Telecommutes save time -- and soap
IF DONALD TRUMP really wants to test the time-management mettle of his flunkeys on "The Apprentice," he should make them spend at least a few days of their 16-week job interview locked in a small room telecommuting in their skivvies.
If that sounds too degrading (what could be worse than taking heat from his daughter, Ivanka, in the boardroom?) you should keep in mind that millions of telecommuting Digital Slobs do this all the time.
Several years back, after I rolled snake eyes playing office politics, I found myself unemployed. But soon after, I managed to land a better gig over the phone. During the call, my soon-to-be boss said he was impressed with my poise and professionalism and hired me on the spot, but I've often wondered if he would have said the same thing if he'd seen me standing there in my Garfield boxers and pink fuzzy slippers.
But, as it turns out, I may have been overdressed.
According to a recent worldwide survey by SonicWALL, a computer network security firm, 10 percent of telecommuters work in the nude. Thirty-nine percent wear sweats. And only 44 percent of women and 30 percent of men reported taking a shower on their don't-bring-your-funky-body-odor-to-work days.
This means that if all remote and mobile workers suddenly materialized into their central downtown offices, they would make Casual Friday look like a regency ball from a Jane Austen novel.
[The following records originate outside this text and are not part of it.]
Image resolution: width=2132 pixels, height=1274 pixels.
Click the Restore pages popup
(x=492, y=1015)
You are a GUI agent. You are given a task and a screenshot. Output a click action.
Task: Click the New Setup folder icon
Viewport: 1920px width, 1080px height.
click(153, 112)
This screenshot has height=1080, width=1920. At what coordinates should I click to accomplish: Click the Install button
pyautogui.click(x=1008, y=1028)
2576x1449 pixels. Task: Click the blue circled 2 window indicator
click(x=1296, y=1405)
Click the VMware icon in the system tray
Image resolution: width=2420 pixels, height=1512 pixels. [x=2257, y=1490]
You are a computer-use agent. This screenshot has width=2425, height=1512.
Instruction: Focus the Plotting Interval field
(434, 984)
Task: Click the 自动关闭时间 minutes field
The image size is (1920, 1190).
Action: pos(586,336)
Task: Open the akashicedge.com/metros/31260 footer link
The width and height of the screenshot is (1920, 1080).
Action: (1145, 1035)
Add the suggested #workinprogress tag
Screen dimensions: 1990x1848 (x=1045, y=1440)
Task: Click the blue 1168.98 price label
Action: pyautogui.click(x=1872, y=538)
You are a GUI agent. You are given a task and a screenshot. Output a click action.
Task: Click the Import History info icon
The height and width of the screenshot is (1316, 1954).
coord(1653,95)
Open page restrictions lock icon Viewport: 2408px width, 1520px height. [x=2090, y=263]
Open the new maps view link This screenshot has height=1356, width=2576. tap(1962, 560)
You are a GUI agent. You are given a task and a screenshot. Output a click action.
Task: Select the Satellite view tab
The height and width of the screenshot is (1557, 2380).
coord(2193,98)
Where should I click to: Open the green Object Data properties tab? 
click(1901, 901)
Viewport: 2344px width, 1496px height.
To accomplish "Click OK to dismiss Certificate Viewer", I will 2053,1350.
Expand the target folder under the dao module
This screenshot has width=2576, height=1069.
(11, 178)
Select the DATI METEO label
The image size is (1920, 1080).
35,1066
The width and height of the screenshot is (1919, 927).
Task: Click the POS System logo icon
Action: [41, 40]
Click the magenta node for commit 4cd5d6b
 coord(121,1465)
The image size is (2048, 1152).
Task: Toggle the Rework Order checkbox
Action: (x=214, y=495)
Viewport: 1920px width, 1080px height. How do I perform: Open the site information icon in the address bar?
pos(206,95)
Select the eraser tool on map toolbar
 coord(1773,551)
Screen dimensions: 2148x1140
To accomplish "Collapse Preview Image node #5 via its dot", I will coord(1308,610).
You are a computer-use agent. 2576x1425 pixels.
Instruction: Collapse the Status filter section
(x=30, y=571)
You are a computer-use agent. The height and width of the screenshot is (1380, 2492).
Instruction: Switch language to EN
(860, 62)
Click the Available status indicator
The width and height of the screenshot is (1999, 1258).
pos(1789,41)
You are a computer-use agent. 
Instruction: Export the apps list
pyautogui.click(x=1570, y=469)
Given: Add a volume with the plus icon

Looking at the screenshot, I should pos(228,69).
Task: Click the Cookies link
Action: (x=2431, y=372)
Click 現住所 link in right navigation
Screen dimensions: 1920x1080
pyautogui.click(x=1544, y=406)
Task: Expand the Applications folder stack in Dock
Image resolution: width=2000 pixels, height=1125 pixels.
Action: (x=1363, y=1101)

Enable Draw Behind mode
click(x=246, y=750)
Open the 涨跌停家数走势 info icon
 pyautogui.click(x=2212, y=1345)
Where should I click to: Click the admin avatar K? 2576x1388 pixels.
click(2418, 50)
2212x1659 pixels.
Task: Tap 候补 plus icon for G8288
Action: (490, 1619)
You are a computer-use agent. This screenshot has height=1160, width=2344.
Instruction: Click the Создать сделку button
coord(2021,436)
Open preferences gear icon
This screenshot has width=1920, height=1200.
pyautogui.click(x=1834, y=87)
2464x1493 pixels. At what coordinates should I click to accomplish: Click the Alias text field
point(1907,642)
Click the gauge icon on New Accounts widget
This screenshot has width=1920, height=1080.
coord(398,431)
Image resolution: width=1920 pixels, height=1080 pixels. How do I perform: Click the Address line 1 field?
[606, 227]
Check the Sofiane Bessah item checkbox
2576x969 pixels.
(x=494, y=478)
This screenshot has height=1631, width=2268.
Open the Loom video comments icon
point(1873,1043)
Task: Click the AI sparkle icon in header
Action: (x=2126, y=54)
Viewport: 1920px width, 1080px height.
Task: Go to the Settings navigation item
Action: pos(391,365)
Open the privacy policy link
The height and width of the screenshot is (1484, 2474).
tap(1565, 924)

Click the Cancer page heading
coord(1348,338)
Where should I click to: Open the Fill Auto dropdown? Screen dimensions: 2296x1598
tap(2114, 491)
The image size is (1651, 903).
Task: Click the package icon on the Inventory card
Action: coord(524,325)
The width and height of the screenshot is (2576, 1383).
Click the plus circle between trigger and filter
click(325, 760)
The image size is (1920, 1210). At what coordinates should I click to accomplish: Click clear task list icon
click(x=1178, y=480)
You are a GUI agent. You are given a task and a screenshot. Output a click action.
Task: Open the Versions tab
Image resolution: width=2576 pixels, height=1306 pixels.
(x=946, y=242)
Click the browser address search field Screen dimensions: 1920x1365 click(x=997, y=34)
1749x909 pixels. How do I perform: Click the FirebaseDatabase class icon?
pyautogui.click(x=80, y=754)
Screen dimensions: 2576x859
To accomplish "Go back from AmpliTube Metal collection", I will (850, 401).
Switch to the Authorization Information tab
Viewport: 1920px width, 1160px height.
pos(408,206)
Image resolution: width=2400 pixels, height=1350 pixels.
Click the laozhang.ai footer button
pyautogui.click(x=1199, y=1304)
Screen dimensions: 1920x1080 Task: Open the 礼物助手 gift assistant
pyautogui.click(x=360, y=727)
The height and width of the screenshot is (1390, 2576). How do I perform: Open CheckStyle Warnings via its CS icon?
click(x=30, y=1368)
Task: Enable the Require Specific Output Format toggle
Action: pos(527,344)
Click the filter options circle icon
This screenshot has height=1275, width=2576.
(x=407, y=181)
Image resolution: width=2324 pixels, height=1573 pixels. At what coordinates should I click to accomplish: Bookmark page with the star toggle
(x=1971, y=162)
Of course, SonicWALL was perhaps more interested in the responses about data security, and on that subject telecommuters were even more willing to let it all hang out.
Eighty-eight percent admitted to storing passwords in easy-to-access locations, which might seem surprising. But then again, if their knowledge about computer encryption is sparse, and a significant percentage work in the buff, one can only assume there's a limited number of nearby nooks and crannies where such things could be safely tucked away (and hardly any comfortable ones).
And, as any 2-year-old who's figured out he can run around the living room without his diapers chafing if he leaves them back in the hall will tell you, birthday suits can be very productive uniforms, assuming you're in the right state of mind.
After all, that fairy tale Emperor would have remained content in his New Clothes forever, if he hadn't been so eager to show them off.
Perhaps this is why 76 percent of telecommuters in the survey said working in solitary is an aid to productivity. We all know that our boss would frown upon us playing Final Fantasy XI on an Xbox 360 in our downtown office cubicle, even during a break -- but do the same thing while telecommuting, and no one cares (as long as we take care of business in between levels). And everybody knows gaming is almost as fun as streaking.
So, Mr. Trump, if you want me to oversee the construction of your next skyscraper, I'll get it done in record time and under budget, as long as you allow me to wash a load of whites and watch "America's Next Top Model" at the same time. Few can match my tenacity and my strategic thinking, Mr. Trump, and no one else has my lucky Garfield boxers and my pink fuzzy slippers.